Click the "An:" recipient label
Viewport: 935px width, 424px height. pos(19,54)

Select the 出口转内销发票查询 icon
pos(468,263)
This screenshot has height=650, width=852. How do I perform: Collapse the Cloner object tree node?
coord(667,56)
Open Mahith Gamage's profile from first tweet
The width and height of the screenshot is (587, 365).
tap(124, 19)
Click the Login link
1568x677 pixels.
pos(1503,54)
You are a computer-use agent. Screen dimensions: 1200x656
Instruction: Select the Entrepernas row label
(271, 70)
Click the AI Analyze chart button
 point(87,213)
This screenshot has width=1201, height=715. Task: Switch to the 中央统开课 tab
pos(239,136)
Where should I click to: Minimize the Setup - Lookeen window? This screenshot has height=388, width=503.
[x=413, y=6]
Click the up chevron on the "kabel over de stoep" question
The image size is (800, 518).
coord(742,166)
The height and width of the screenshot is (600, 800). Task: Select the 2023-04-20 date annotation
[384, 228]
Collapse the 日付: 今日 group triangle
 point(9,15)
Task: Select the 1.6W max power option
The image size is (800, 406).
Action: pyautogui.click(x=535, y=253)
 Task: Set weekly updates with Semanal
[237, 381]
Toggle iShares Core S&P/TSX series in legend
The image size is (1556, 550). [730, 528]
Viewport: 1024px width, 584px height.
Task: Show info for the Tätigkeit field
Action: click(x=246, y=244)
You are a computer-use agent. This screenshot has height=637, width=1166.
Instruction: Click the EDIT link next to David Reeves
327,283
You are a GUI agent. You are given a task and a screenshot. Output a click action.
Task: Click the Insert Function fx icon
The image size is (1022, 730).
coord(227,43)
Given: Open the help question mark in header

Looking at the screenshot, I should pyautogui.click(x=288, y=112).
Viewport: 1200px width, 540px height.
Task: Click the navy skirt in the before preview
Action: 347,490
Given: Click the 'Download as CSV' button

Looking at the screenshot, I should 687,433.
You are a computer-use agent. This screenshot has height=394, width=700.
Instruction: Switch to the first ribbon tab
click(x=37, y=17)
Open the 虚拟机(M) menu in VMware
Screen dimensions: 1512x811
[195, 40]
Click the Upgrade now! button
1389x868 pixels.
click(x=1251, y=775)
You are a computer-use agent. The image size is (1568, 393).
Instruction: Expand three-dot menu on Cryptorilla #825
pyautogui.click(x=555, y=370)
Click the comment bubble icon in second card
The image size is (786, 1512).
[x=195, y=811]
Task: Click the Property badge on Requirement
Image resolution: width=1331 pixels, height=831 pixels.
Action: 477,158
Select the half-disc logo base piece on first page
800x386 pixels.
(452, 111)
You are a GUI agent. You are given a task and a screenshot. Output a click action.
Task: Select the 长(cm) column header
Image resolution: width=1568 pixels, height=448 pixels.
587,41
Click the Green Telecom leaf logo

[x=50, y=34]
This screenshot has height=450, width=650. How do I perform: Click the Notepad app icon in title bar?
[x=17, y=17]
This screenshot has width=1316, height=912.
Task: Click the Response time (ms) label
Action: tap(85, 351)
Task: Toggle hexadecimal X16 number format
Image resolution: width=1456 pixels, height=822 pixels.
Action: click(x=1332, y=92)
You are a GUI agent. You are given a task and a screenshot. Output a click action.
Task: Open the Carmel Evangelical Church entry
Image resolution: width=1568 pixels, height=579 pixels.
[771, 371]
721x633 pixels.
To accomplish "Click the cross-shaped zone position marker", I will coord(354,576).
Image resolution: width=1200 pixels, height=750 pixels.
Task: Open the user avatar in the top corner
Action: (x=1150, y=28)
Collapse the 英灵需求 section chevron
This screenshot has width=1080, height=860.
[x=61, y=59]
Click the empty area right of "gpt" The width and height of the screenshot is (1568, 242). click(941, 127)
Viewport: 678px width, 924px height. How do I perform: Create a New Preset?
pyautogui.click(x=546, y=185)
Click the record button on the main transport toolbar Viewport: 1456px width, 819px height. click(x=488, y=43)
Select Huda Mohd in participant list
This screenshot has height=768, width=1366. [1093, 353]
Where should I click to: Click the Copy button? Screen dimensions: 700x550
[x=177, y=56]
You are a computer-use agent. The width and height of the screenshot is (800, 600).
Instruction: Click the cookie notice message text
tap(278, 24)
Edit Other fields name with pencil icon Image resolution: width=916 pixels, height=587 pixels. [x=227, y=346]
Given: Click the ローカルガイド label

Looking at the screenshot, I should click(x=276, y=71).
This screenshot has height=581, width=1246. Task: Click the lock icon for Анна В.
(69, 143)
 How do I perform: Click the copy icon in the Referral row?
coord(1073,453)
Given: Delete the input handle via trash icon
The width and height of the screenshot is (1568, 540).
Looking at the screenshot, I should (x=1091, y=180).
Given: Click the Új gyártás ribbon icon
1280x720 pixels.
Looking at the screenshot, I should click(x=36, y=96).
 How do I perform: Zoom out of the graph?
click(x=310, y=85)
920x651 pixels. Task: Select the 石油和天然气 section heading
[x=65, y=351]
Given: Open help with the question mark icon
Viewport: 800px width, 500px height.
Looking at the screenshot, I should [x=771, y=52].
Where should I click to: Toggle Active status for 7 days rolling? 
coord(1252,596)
○ ○ ○ ○ ○
[Task to complete] Please output the records once more, exactly as they were written.

[Answer section]
Click the "An:" recipient label
Viewport: 935px width, 424px height. pos(19,54)

Select the 出口转内销发票查询 icon
pos(468,263)
This screenshot has height=650, width=852. How do I perform: Collapse the Cloner object tree node?
coord(667,56)
Open Mahith Gamage's profile from first tweet
The width and height of the screenshot is (587, 365).
tap(124, 19)
Click the Login link
1568x677 pixels.
pos(1503,54)
You are a computer-use agent. Screen dimensions: 1200x656
Instruction: Select the Entrepernas row label
(271, 70)
Click the AI Analyze chart button
 point(87,213)
This screenshot has width=1201, height=715. Task: Switch to the 中央统开课 tab
pos(239,136)
Where should I click to: Minimize the Setup - Lookeen window? This screenshot has height=388, width=503.
[x=413, y=6]
Click the up chevron on the "kabel over de stoep" question
The image size is (800, 518).
coord(742,166)
The height and width of the screenshot is (600, 800). Task: Select the 2023-04-20 date annotation
[384, 228]
Collapse the 日付: 今日 group triangle
 point(9,15)
Task: Select the 1.6W max power option
The image size is (800, 406).
Action: pyautogui.click(x=535, y=253)
 Task: Set weekly updates with Semanal
[237, 381]
Toggle iShares Core S&P/TSX series in legend
The image size is (1556, 550). [730, 528]
Viewport: 1024px width, 584px height.
Task: Show info for the Tätigkeit field
Action: click(x=246, y=244)
You are a computer-use agent. This screenshot has height=637, width=1166.
Instruction: Click the EDIT link next to David Reeves
327,283
You are a GUI agent. You are given a task and a screenshot. Output a click action.
Task: Click the Insert Function fx icon
The image size is (1022, 730).
coord(227,43)
Given: Open the help question mark in header

Looking at the screenshot, I should pyautogui.click(x=288, y=112).
Viewport: 1200px width, 540px height.
Task: Click the navy skirt in the before preview
Action: 347,490
Given: Click the 'Download as CSV' button

Looking at the screenshot, I should 687,433.
You are a computer-use agent. This screenshot has height=394, width=700.
Instruction: Switch to the first ribbon tab
click(x=37, y=17)
Open the 虚拟机(M) menu in VMware
Screen dimensions: 1512x811
[195, 40]
Click the Upgrade now! button
1389x868 pixels.
click(x=1251, y=775)
You are a computer-use agent. The image size is (1568, 393).
Instruction: Expand three-dot menu on Cryptorilla #825
pyautogui.click(x=555, y=370)
Click the comment bubble icon in second card
The image size is (786, 1512).
[x=195, y=811]
Task: Click the Property badge on Requirement
Image resolution: width=1331 pixels, height=831 pixels.
Action: 477,158
Select the half-disc logo base piece on first page
800x386 pixels.
(452, 111)
You are a GUI agent. You are given a task and a screenshot. Output a click action.
Task: Select the 长(cm) column header
Image resolution: width=1568 pixels, height=448 pixels.
587,41
Click the Green Telecom leaf logo

[x=50, y=34]
This screenshot has height=450, width=650. How do I perform: Click the Notepad app icon in title bar?
[x=17, y=17]
This screenshot has width=1316, height=912.
Task: Click the Response time (ms) label
Action: tap(85, 351)
Task: Toggle hexadecimal X16 number format
Image resolution: width=1456 pixels, height=822 pixels.
Action: click(x=1332, y=92)
You are a GUI agent. You are given a task and a screenshot. Output a click action.
Task: Open the Carmel Evangelical Church entry
Image resolution: width=1568 pixels, height=579 pixels.
[771, 371]
721x633 pixels.
To accomplish "Click the cross-shaped zone position marker", I will coord(354,576).
Image resolution: width=1200 pixels, height=750 pixels.
Task: Open the user avatar in the top corner
Action: (x=1150, y=28)
Collapse the 英灵需求 section chevron
This screenshot has width=1080, height=860.
[x=61, y=59]
Click the empty area right of "gpt" The width and height of the screenshot is (1568, 242). click(941, 127)
Viewport: 678px width, 924px height. How do I perform: Create a New Preset?
pyautogui.click(x=546, y=185)
Click the record button on the main transport toolbar Viewport: 1456px width, 819px height. click(x=488, y=43)
Select Huda Mohd in participant list
This screenshot has height=768, width=1366. [1093, 353]
Where should I click to: Click the Copy button? Screen dimensions: 700x550
[x=177, y=56]
You are a computer-use agent. The width and height of the screenshot is (800, 600).
Instruction: Click the cookie notice message text
tap(278, 24)
Edit Other fields name with pencil icon Image resolution: width=916 pixels, height=587 pixels. [x=227, y=346]
Given: Click the ローカルガイド label

Looking at the screenshot, I should click(x=276, y=71).
This screenshot has height=581, width=1246. Task: Click the lock icon for Анна В.
(69, 143)
 How do I perform: Click the copy icon in the Referral row?
coord(1073,453)
Given: Delete the input handle via trash icon
The width and height of the screenshot is (1568, 540).
Looking at the screenshot, I should (x=1091, y=180).
Given: Click the Új gyártás ribbon icon
1280x720 pixels.
Looking at the screenshot, I should click(x=36, y=96).
 How do I perform: Zoom out of the graph?
click(x=310, y=85)
920x651 pixels. Task: Select the 石油和天然气 section heading
[x=65, y=351]
Given: Open help with the question mark icon
Viewport: 800px width, 500px height.
Looking at the screenshot, I should [x=771, y=52].
Where should I click to: Toggle Active status for 7 days rolling? 
coord(1252,596)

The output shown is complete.